Histoire du son

La technologie de pointe au service des plus petits



Mala scena est le seul théâtre en Croatie a produire des pièces pour le plus jeune public, celui de 1.5 a 5 ans, depuis plus de dix ans. Dans cette série figurent deja les pièces Histoire du nuage, Histoire de la roue, Histoire de la lumière et Histoire de leau. Depuis février 2014. elles ont été rejointes par Histoire du son.

‘Histoire du son’ est également le plus grand défi dans la série des ‘Histoire de…’, car – a la différence des histoires précédentes – elle traite d’un sujet qui n’a pas d’apparence matérielle visible ni universellement reconnaissable.

C’est la raison pour la quelle le théâtre Mala scena a confié la réalisation de ce projet au collectif SKROZ, constitué par le musicien et concepteur sonore franco-croate Vedran Peternel et la metteur en scène croate Nora Krstulović.

En effet, SKROZ traite le son comme un moyen d’expression indépendant, qu’il s’agisse de projets basés sur la technologie de pointe comme la performance multi-media @BetaSkroz, d’attractions scéniques musicales comme Forrest, timber, hardly, quite ou de pièces pour enfants ultra minimalistes comme La poule aux oeufs dor et La Belette entrée dans un grenier.

La réalisation de ‘Histoire du son’ a été précédée par plusieurs mois de recherches impliquant de nombreux spécialistes de disciplines diverses, afin de questionner, mais aussi repousser les limites de la perception sonore, de sa connexion avec les autres sens, ainsi qu’avec le développement cognitif et émotionnel des plus petits.

Il en résulte la première application au théâtre des Objets musicaux modulaires, développés par les équipes de l’IRCAM (Institut de Recherche et Coordination Acoustique/Musique). La connexion de cette technologie de pointe avec l’héritage de Petar Guberina, fondateur de SUVAG (Système Universel Verbo-tonal d’Audition Guberina) centre mondial pour le développement et la formation au système verbo-tonal, a pu être réalisée grâce au soutien de l’Institut Francais de Zagreb.

L’objectif des auteurs étant que cette pièce, minimaliste mais expressive, puisse communiquer aussi bien avec les enfants n’ayant aucun problème d’audition ou de vision, qu’avec ceux souffrant de troubles auditifs ou visuels.

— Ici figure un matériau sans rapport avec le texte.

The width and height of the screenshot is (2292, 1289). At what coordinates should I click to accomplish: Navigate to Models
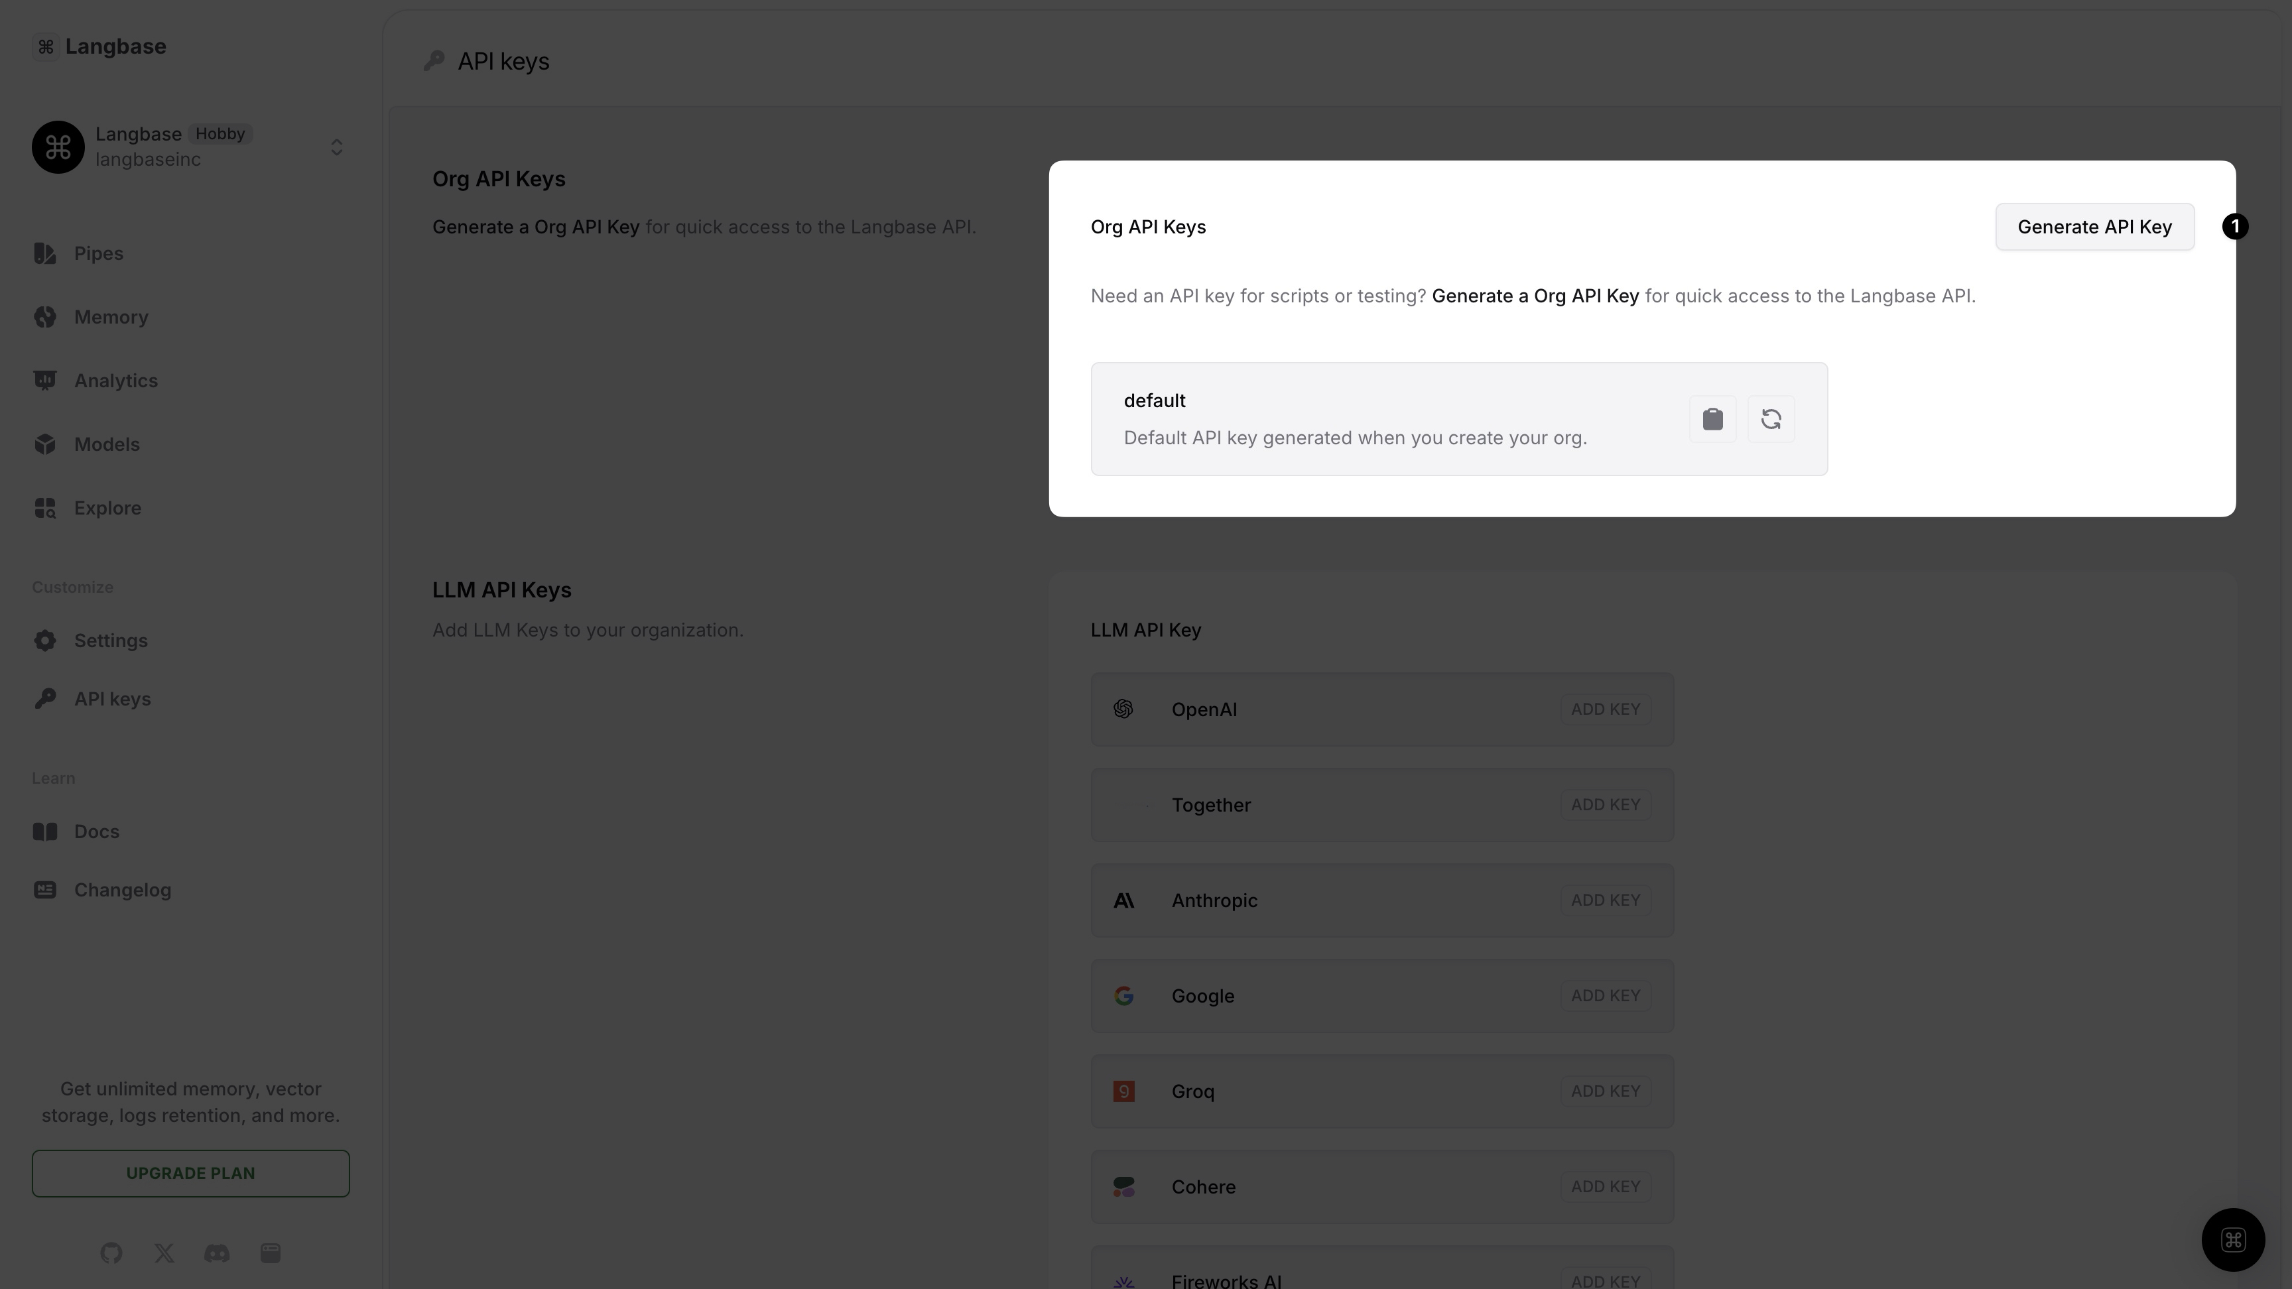click(106, 445)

Le son est la première expérience du monde extérieur que les enfants perçoivent encore dans le ventre de leur mère, de même que le son des pleurs du nouveau né est le premier signe de son arrivée au monde. A peine nés, les enfants reconnaissent et se calment au son de la voie de leur mère. A trois mois, les sons familiers (les pas, l’eau dans la baignoire, etc) provoquent une évidente excitation. A la même période, les enfants commencent a reconnaître et percevoir les sources sonores et leur provenance, la spatialisation, alors que la perception visuelle de ce même espace ne se réalise que bien plus tard.

Mais malgré tout cela, l’éducation contemporaine n’accorde a la perception sonore, ainsi qu’a l’art d’écouter, très peu d’attention, sauf quand il s’agit de la musique ou bien – des histoires.

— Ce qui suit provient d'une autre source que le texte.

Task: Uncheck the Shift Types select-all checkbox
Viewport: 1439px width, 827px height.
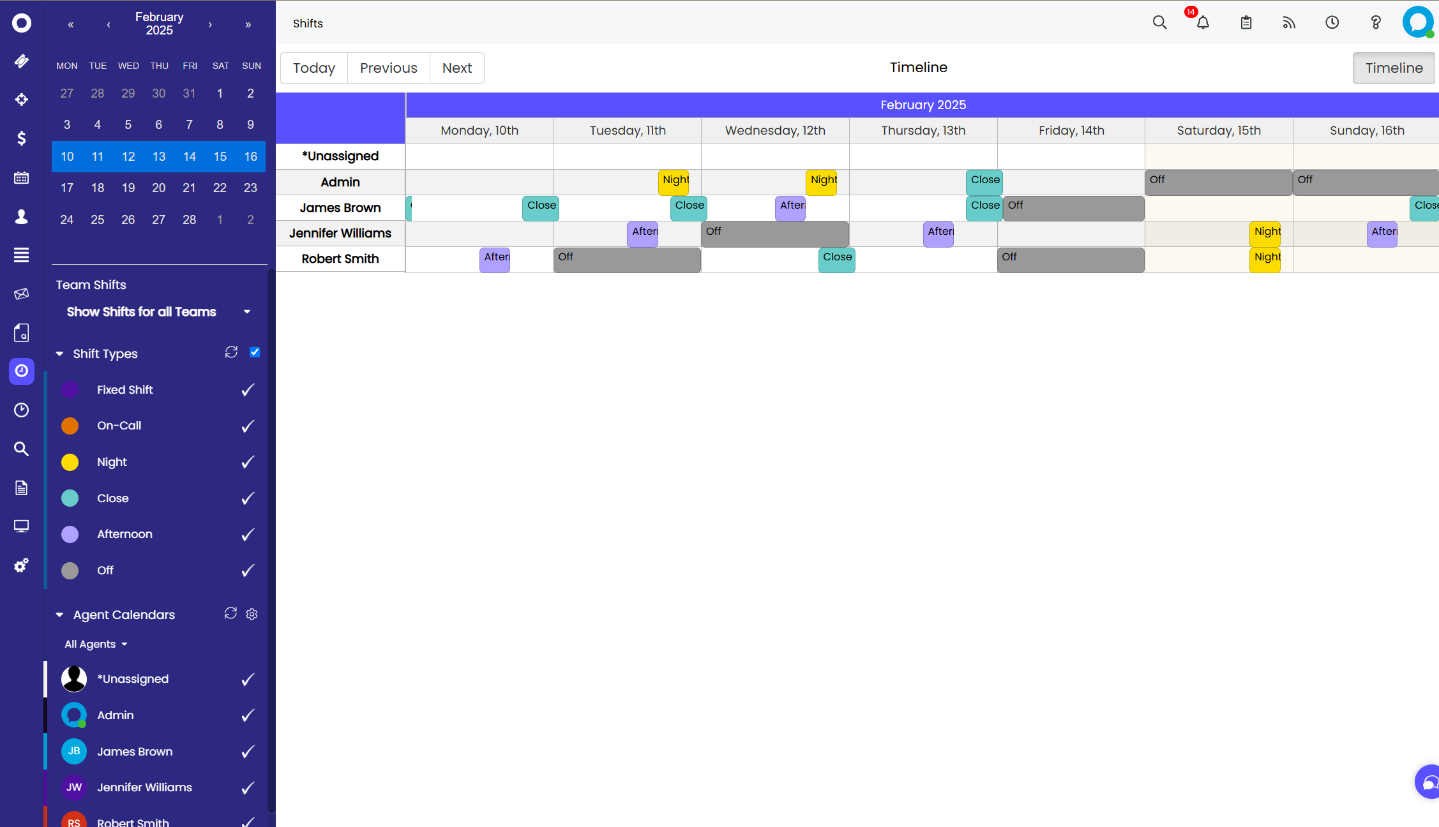Action: point(255,352)
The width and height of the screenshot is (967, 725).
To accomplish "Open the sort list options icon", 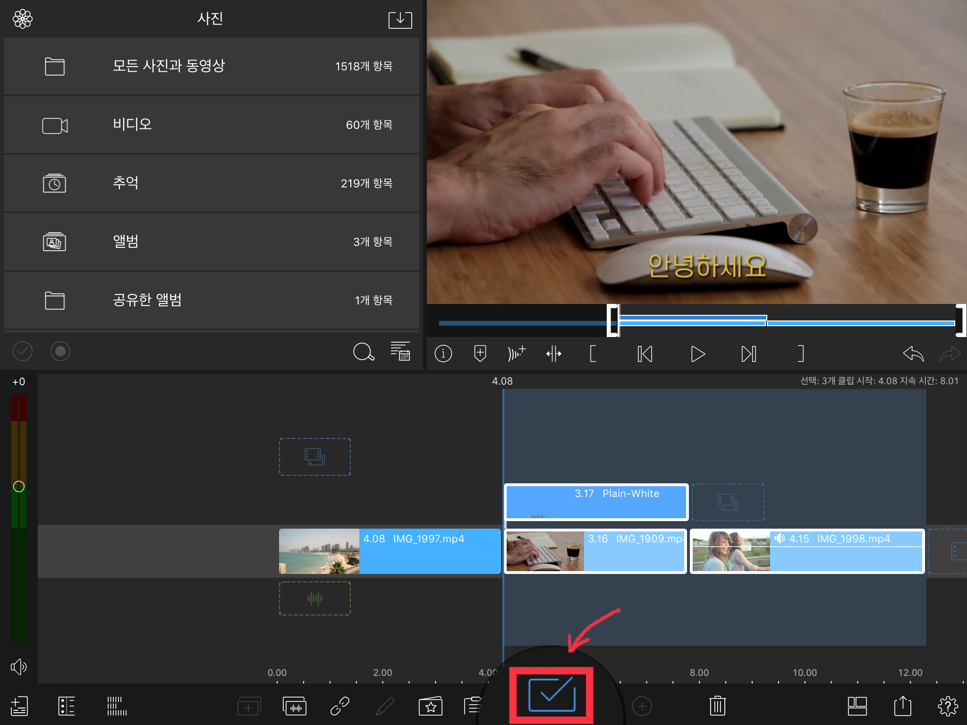I will 400,351.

Le son, cependant, est beaucoup plus que cela.

Les associations provoquées par les sons (dans le sens le plus large du mot, incluant leur suite harmoniquement organisée – la musique) sont beaucoup plus diversifiées que cela n’est le cas avec n’importe quelle représentation par l’image, par les mots et/ou par le mouvement. Les sons peuvent ‘raconter’ indépendamment du langage ou du territoire géographique, avec des images incomparablement plus vivantes et spectaculaires de celles produites par les mots ou par l’image (de la télévision).

C’est précisément ce qu’essaye de prouver ‘Histoire du son’, utilisant des sons divers – ceux connus des enfants, tels que les sons concrets (nature, maison, ville), en passant par des mélodies et des rythmes, jusqu’au sons abstraits, crées artificiellement.

Les auteurs espèrent que ‘Histoire du son’ sera une des premières leçons de l’habileté qui nous est a tous nécessaire – celle d’écouter. Le monde qui nous entoure, les autres et les différents, mais aussi nous même.

La pièce a pu être réalisée grâce au soutien du Ministère de la culture, de l’éducation et du sport croate, de la ville de Zagreb et de l’Institut français a Zagreb.